Kobun Chino’s Trailer

Reginald Ray writes a remembrance of Zen master and famed calligrapher Kobun Chino Roshi, who died tragically with his young daughter in July, 2002.

Reginald Ray1 November 2002
Kobun Chino Otogawa. Photo by Mary Salome.

Reginald Ray writes a remembrance of Zen master and famed calligrapher Kobun Chino Roshi, who died tragically with his young daughter in July, 2002.

On July 26, 2002, Kobun Chino Roshi drowned trying to save his five-year-old daughter Maya, who had fallen into a pond. The deaths of father and daughter were a terrible blow—first to his wife and two small surviving children, then to his immediate students, and beyond that to all who had come to know Kobun and love him for his gentleness, his warmth and the profundity of his realization.

In January of this year, Kobun accepted the World Wisdom Chair at Naropa University, a position he was to have held for at least three years. Pending the renovation of Naropa housing for him, Kobun took up residence at the Shambhala Mountain Center (formerly Rocky Mountain Dharma Center) in the mountains of northern Colorado, commuting to Naropa to teach. Kobun loved the land, and he lived there happily from early January until his death.

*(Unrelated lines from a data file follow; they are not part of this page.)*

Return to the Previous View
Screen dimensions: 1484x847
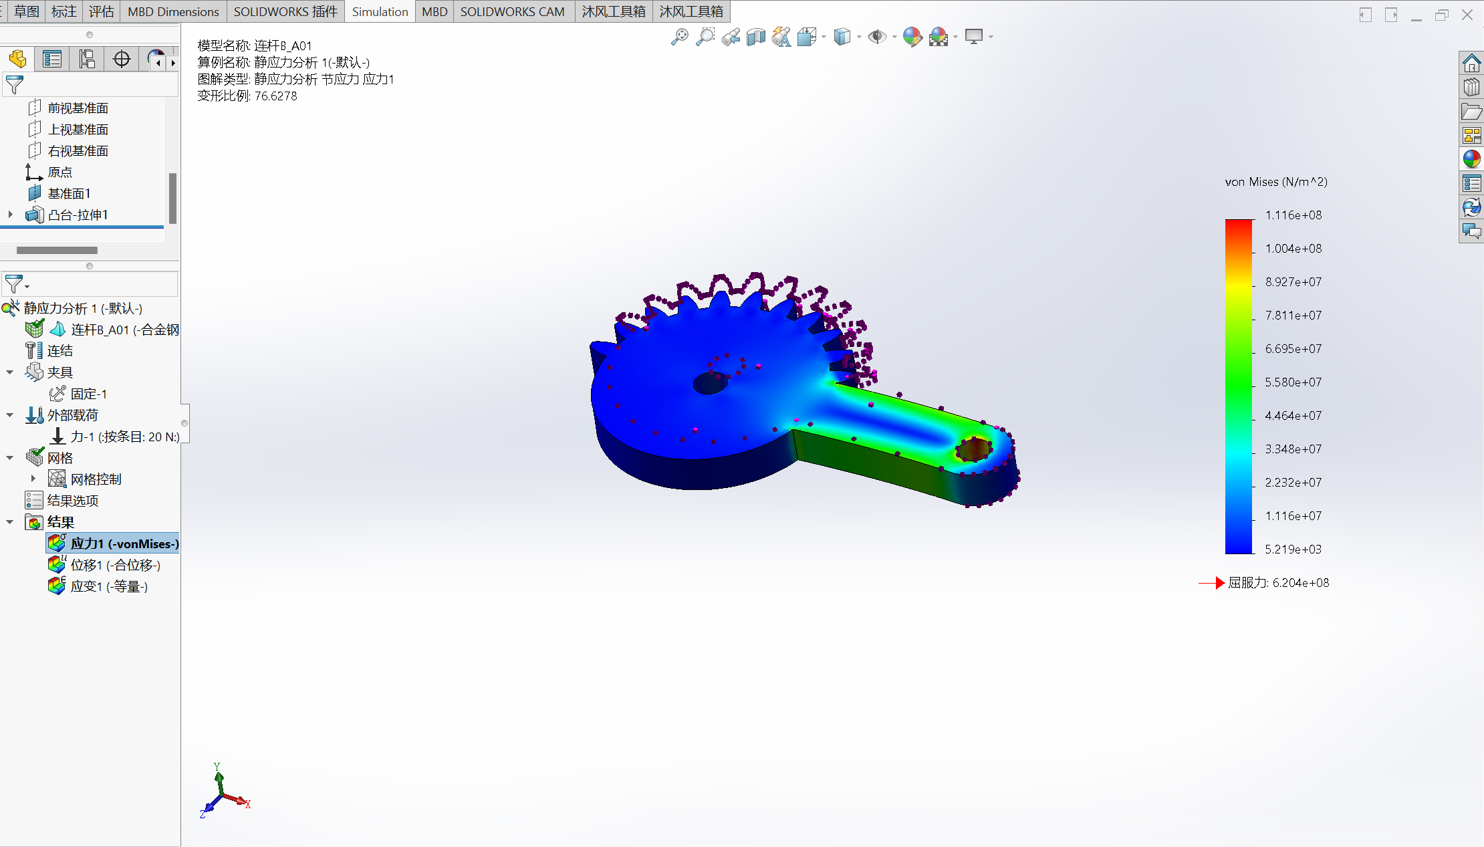point(731,37)
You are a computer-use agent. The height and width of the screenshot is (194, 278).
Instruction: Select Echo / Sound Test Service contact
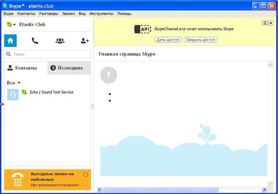click(51, 92)
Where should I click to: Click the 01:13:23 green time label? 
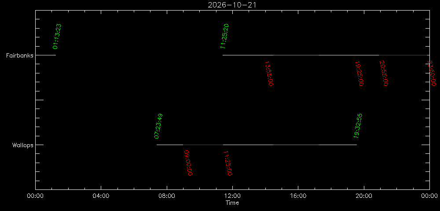pos(57,36)
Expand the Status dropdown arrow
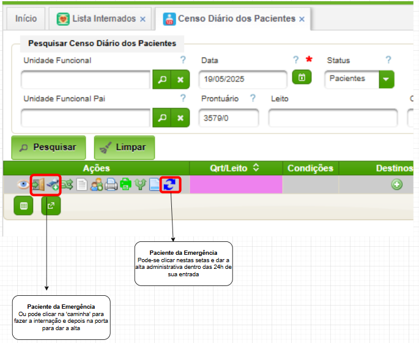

During this time, Kobun and his family resided in a medium-sized trailer with one tiny bedroom and a combination living room, dining area and kitchen. It was a very small space for a family of five, including three small children—Maya and seven-year-old Hatsuko, both girls, and Alyosha, a fiery three-year-old boy—and all the furnishings and appliances, the family shrine and Kobun’s books.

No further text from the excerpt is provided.